There is limited evidence on the cost and cost-effectiveness of cash transfer programmes to improve maternal and child health in Kenya and other sub-Saharan African countries. This article presents the economic evaluation of the Afya trial, assessing the costs, cost-effectiveness and equity impact of a demand-side financing intervention that promotes the uptake of maternal health services in rural Kenya.
The cost of implementing the Afya intervention was estimated from a provider perspective. Cost data were collected prospectively from all implementing and non-implementing partners, and from health service providers. Cost-efficiency was analysed using cost-transfer ratios and cost per mother enrolled into the intervention. Cost-effectiveness was assessed as cost per additional eligible antenatal care visit as a result of the intervention, when compared with standard care.
The equity impact of the intervention was also assessed using a multidimensional poverty index (MPI). Programme cost per mother enrolled was International (INT)$313 of which INT$ 92 consisted of direct transfer payments, suggesting a cost transfer ratio of 2.4. Direct healthcare utilization costs reflected a small proportion of total provider costs, amounting to INT$ 21 756. The total provider cost of the Afya intervention was INT$808 942. The provider cost per additional eligible ANC visit was INT$1035. This is substantially higher than estimated annual health expenditure per capita at the county level of $INT61.
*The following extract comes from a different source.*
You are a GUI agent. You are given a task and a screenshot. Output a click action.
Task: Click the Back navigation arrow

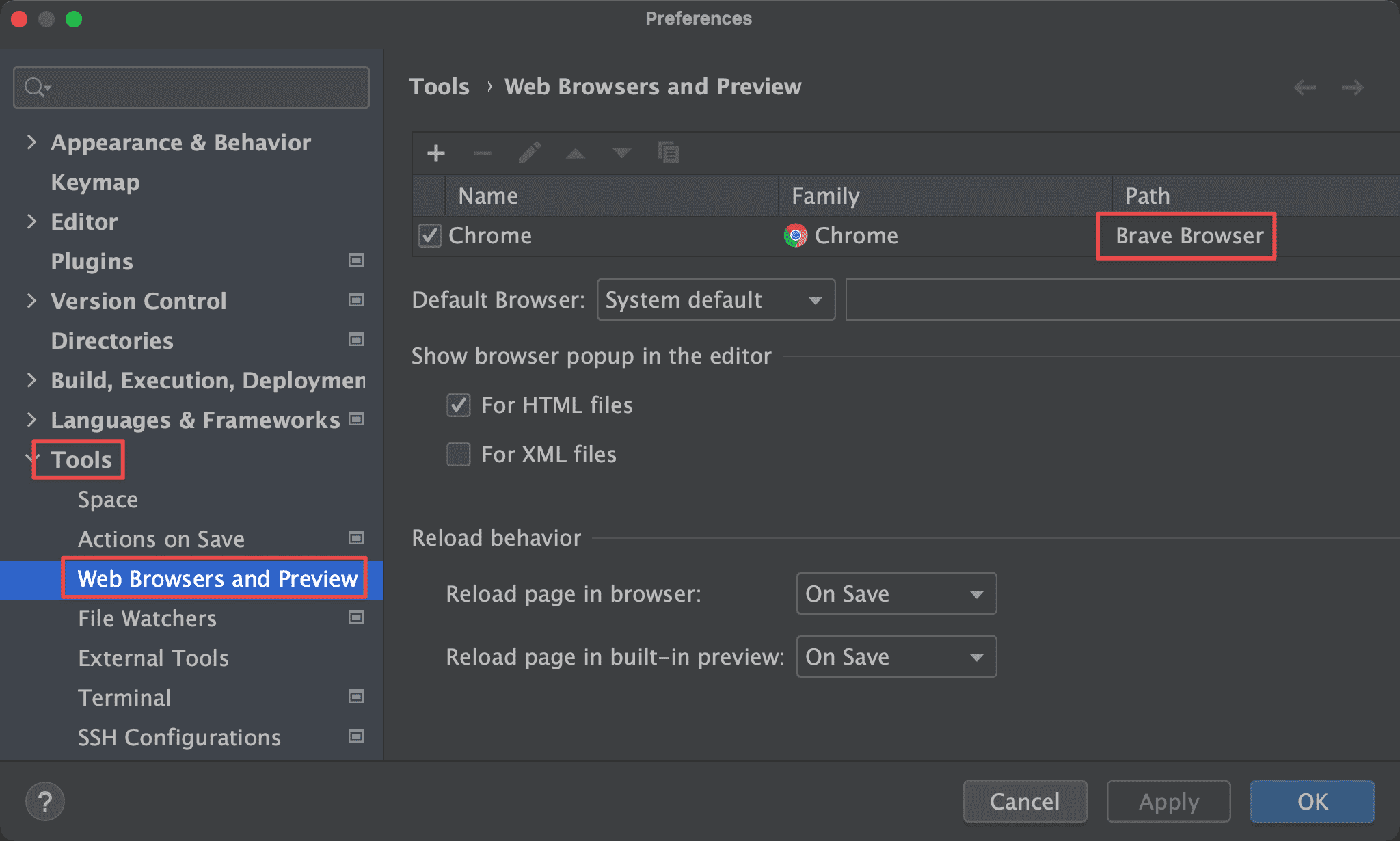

MPI estimates suggest around 27.4% of participant households were multidimensionally poor. MPI quintiles did not significantly modify the intervention effect, suggesting the impact of the intervention did not differ by socioeconomic status. Based on the available evidence, it is not possible to conclude whether the Afya intervention was cost-effective. A simple comparison with current health expenditure in Siaya county suggests that the intervention as implemented is likely to be unaffordable. Consideration needs to be given to strengthening the supply-side of the cash transfer intervention before replication or uptake at scale.